Scheinheiligkeit und Doppelmoral des antiquierten Eherechts im Mix mit der Sensationslust von Publikum und Medien ließen Librettist Marcellus Schiffer zur Höchstform auflaufen. Der prominente Kabarett-Texter trieb die Opernhandlung durch Sketche wie aus seinem angestammten Metier voran. So greift im ersten Bild der Ehezwist im Haus M. auf das darob seine Scheidung in die Wege leitende Ehepaar Laura und Eduard über. Kabarettreif mutiert Eduard im vierten Bild angesichts des von ihm selbst engagierten professionellen Scheidungsgrundes zum Berserker. Kleinkünstlerischer Höhepunkt ist das den zweiten Teil der Oper eröffnende fünfte Bild, worin Laura in einer Hotelbadewanne arios brillierend die Vorzüge moderner Warmwasserversorgung rühmt. Freilich hätte im Kabarett an dieser Stelle ein freches Chanson auf dem Programm gestanden.

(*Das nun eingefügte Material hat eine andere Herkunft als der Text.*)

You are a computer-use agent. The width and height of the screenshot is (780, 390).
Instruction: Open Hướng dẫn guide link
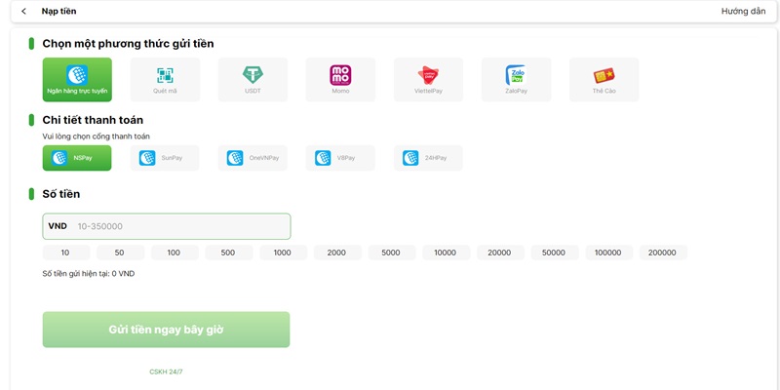743,12
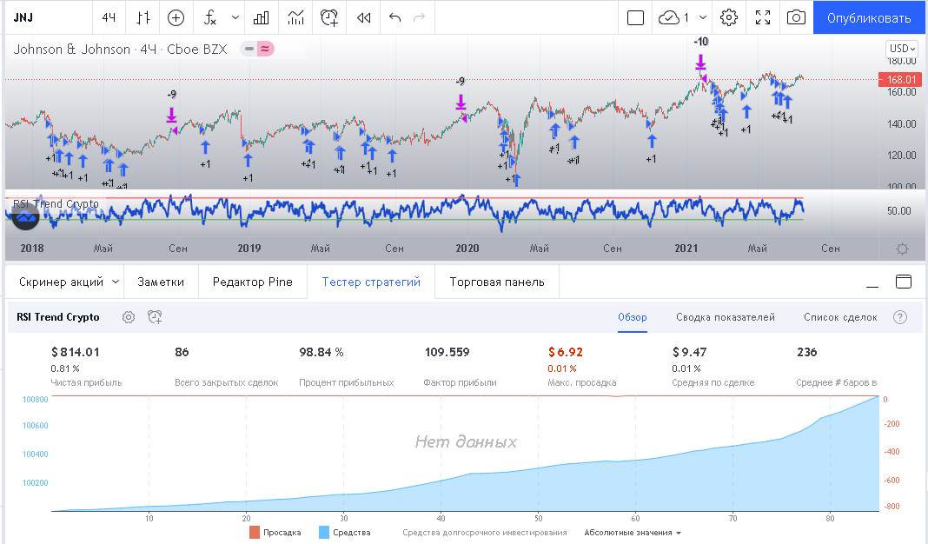The height and width of the screenshot is (544, 928).
Task: Enter fullscreen mode
Action: click(763, 17)
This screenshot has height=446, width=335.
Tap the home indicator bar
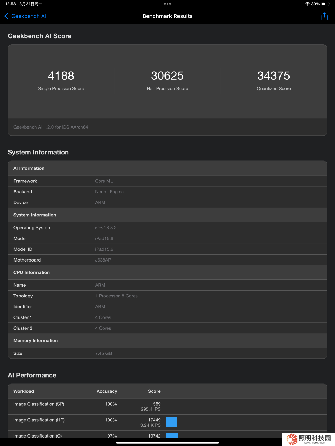[x=167, y=443]
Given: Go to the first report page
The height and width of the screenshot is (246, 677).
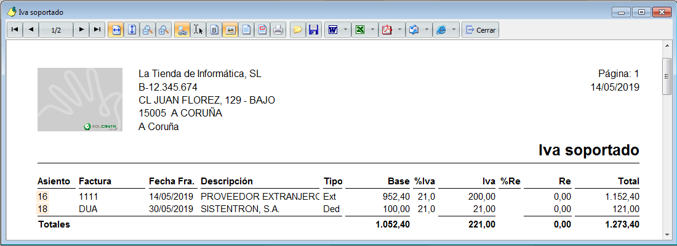Looking at the screenshot, I should (15, 30).
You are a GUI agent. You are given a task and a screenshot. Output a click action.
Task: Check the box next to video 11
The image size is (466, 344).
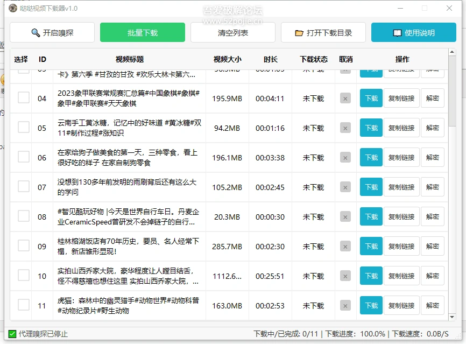pos(24,305)
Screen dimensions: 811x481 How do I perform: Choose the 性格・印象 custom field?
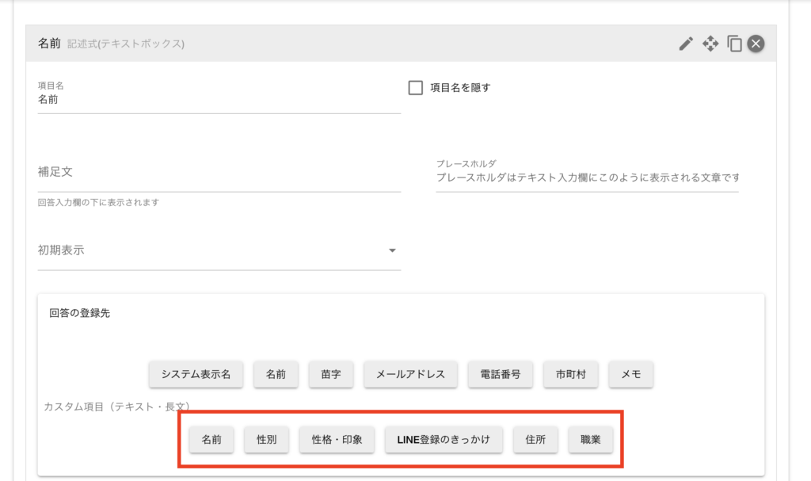(337, 440)
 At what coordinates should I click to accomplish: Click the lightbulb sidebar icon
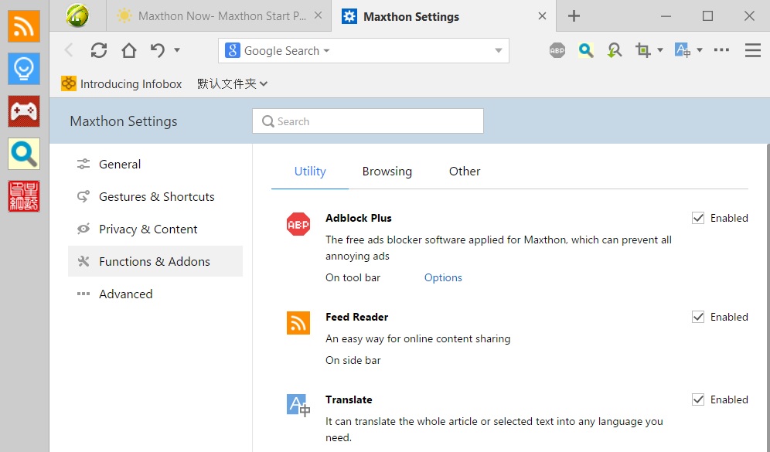tap(23, 69)
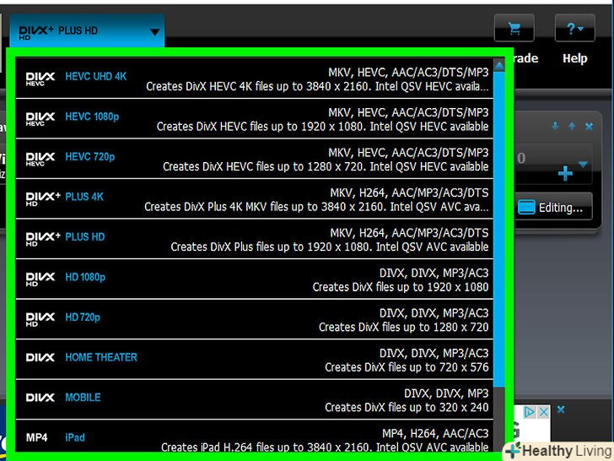Select the HEVC 1080p profile
The height and width of the screenshot is (461, 614).
coord(253,118)
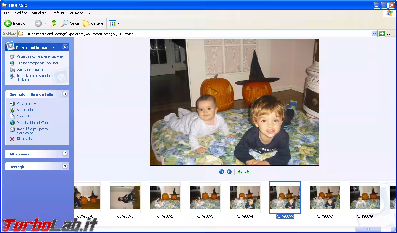Viewport: 397px width, 233px height.
Task: Collapse the Operazioni immagine panel
Action: (x=65, y=47)
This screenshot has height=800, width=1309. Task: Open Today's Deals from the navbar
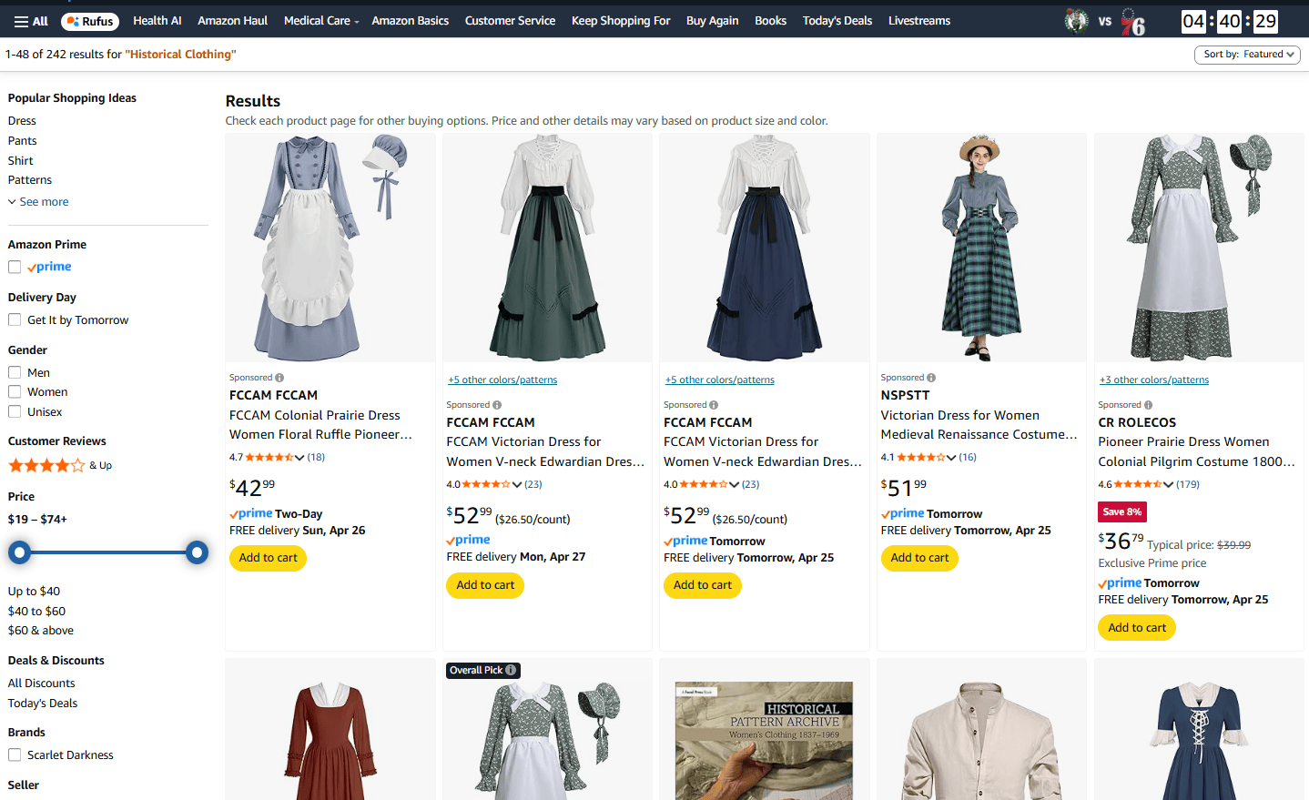point(837,20)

Über die Kleinkunst hinaus hatte Schiffer gemeinsam mit dem Komponisten Mischa Spoliansky aus der Kombination von Kabarett- und Revueelementen eine neue Gattung des zeitgeistigen musikalischen Unterhaltungstheaters kreiert. Zwar firmierte sie mangels tauglicher Bezeichnung unter „Revue“, tatsächlich aber lief sie auf einen deutschen Spross des Musicals hinaus. Die Uraufführung von „Es liegt in der Luft“ Mitte Mai 1928 in der Berliner Komödie am Kurfürstendamm bedeutete den Durchbruch für das neue Genre. Schiffers Frau Margo Lion und Marlene Dietrich sorgten darin mit dem anzüglichen Showstopper „Wenn die beste Freundin mit der besten Freundin“ für Furore.

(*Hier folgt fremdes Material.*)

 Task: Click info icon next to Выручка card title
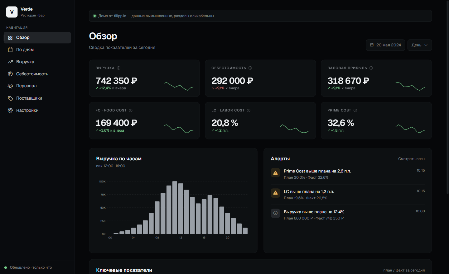coord(118,68)
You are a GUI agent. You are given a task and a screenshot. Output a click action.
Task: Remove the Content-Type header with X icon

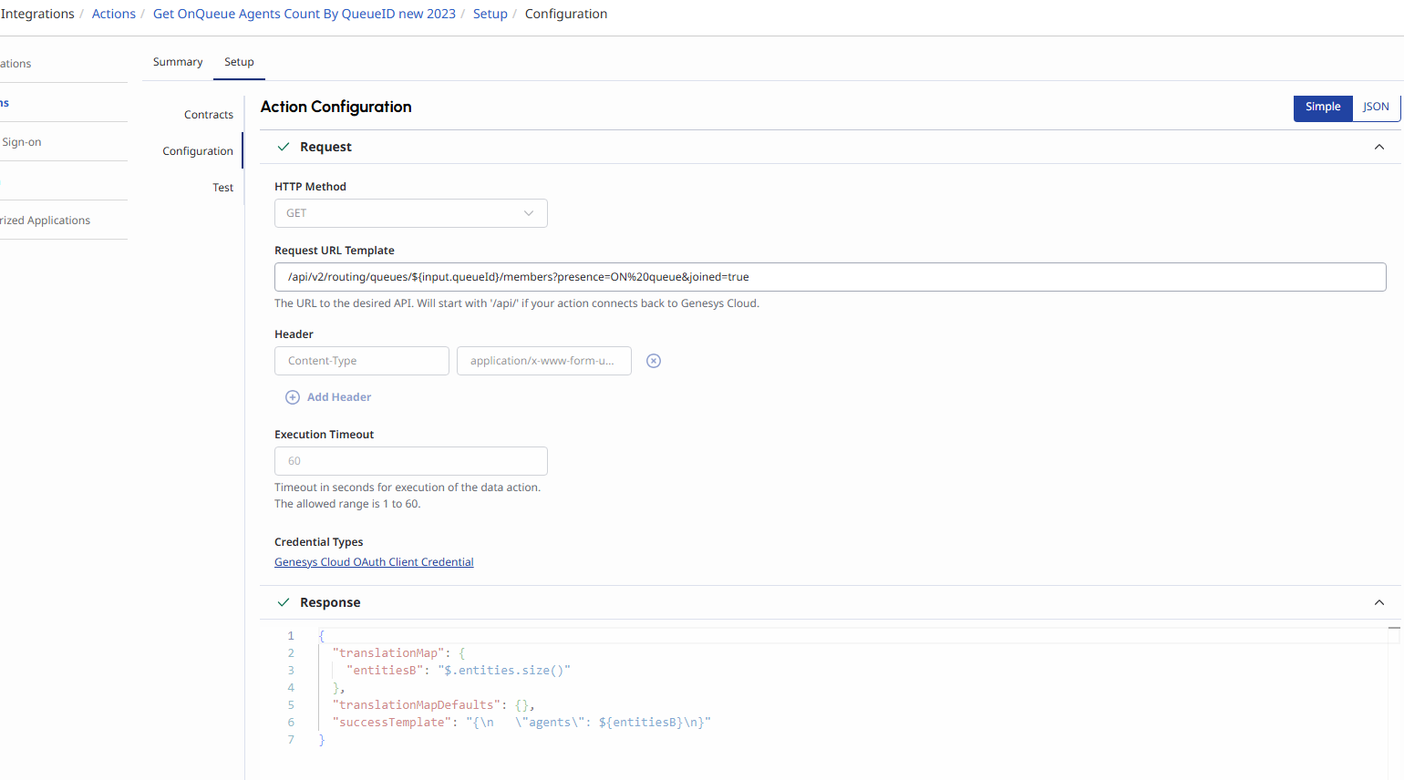(x=654, y=361)
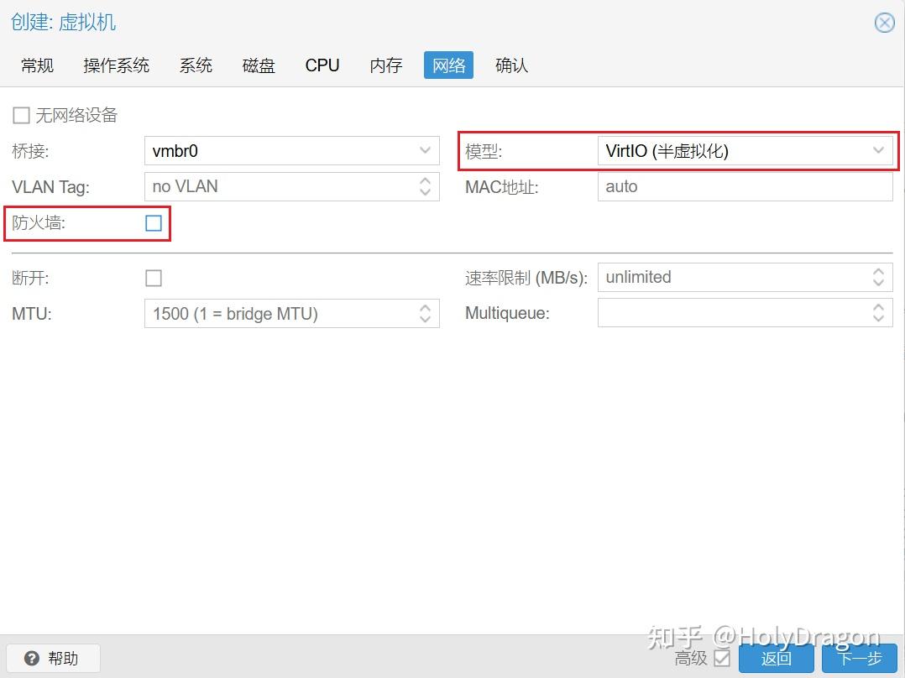Click the up arrow on VLAN Tag
Screen dimensions: 905x678
tap(425, 182)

Die Revue mischt sich schon durch den häufigen Schauplatzwechsel in das Geschehen der Hindemith-Oper. Lässt sich im dritten und achten Bild der „schöne“ Herr Hermann von den Schreibmaschinenfräuleins seines „Instituts für Eheangelegenheiten“ umschwärmen, so zeigt sich der Auftritt des männlichen, vom Damenchor angehimmelten Revuestars ins prosaische Großraumbüro verlegt. Die letzten drei Bilder führen ins legendäre Pariser „Alcazar“, dem Inbegriff eines Revuetheaters. Die Regieanweisung für das vorletzte Bild sieht zur dort erklingenden Tanzmusik gar wahlweise den Einsatz des Balletts oder Varieténummern vor. Worauf sich Laura und Eduard beim Bühnenpublikum mit einem munteren Couplet einführen, ehe sie -als ihres Auftritts Klimax – ihren Ehezwist zum Besten geben. Doch wie sehr auch die Dramaturgie der Oper auf Kabarett und Revue fußt, sie erweist sich als erstaunlich konsistent. Paradoxer Weise, aber gewiss, eben der mit den Unterhaltungsgenres verbundenen Lockerheit und Flexibilität halber.

Banalität bis zum immerhin fröhlichen Abwinken durchzieht die Sprache der Oper. Munter mischt Schiffer Alltagsstereotype aller Art: abgegriffene Floskeln im Ehezwist, Behördenjargon auf dem Standesamt, den Ton geschäftlicher Korrespondenz im „Büro für Familienangelegenheiten“, bildungsbeflissenes Gewäsch aus dem Reiseführer im Museum, nicht zuletzt die mediale Marktschreierei der Gazetten und Vertreter der Unterhaltungsindustrie. Der lyrische Hochton des vermeintlichen Liebesduetts, das Laura mit dem professionellen Scheidungsgrund abspult, besteht aus nichts denn vorgefertigten, bis zum Überdruss wiederholten semantisch und emotional leerlaufenden Gemeinplätzen. Schiffer stellt die Uniformität von Sprache, genauer Sprache als Uniform aus. Freilich der eines Popanz‘.